## Exercise aim
Output every entry below exactly, without its pictures.

Record excerpts START

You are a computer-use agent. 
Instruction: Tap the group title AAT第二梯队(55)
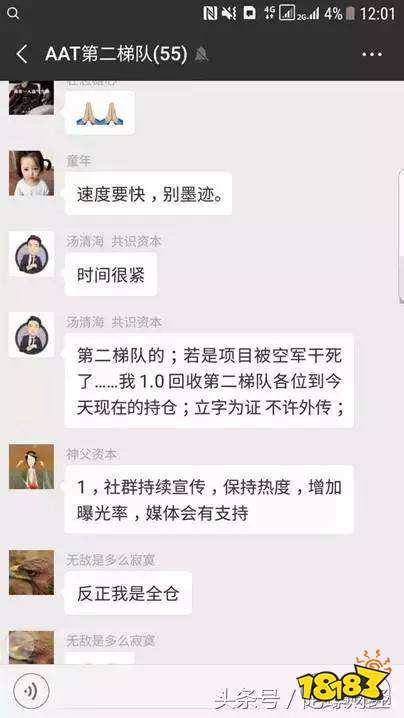[116, 54]
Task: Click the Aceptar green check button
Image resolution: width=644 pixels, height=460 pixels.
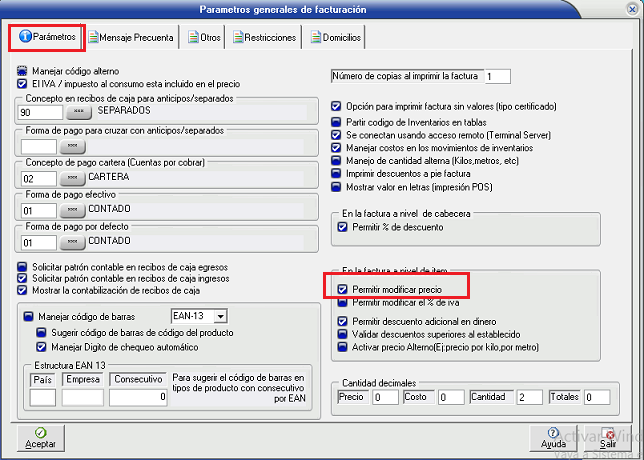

Record excerpts END

## Output for this task
You are a computer-use agent. 
Instruction: Tap the group title AAT第二梯队(55)
[116, 54]
Task: Click the Aceptar green check button
Image resolution: width=644 pixels, height=460 pixels.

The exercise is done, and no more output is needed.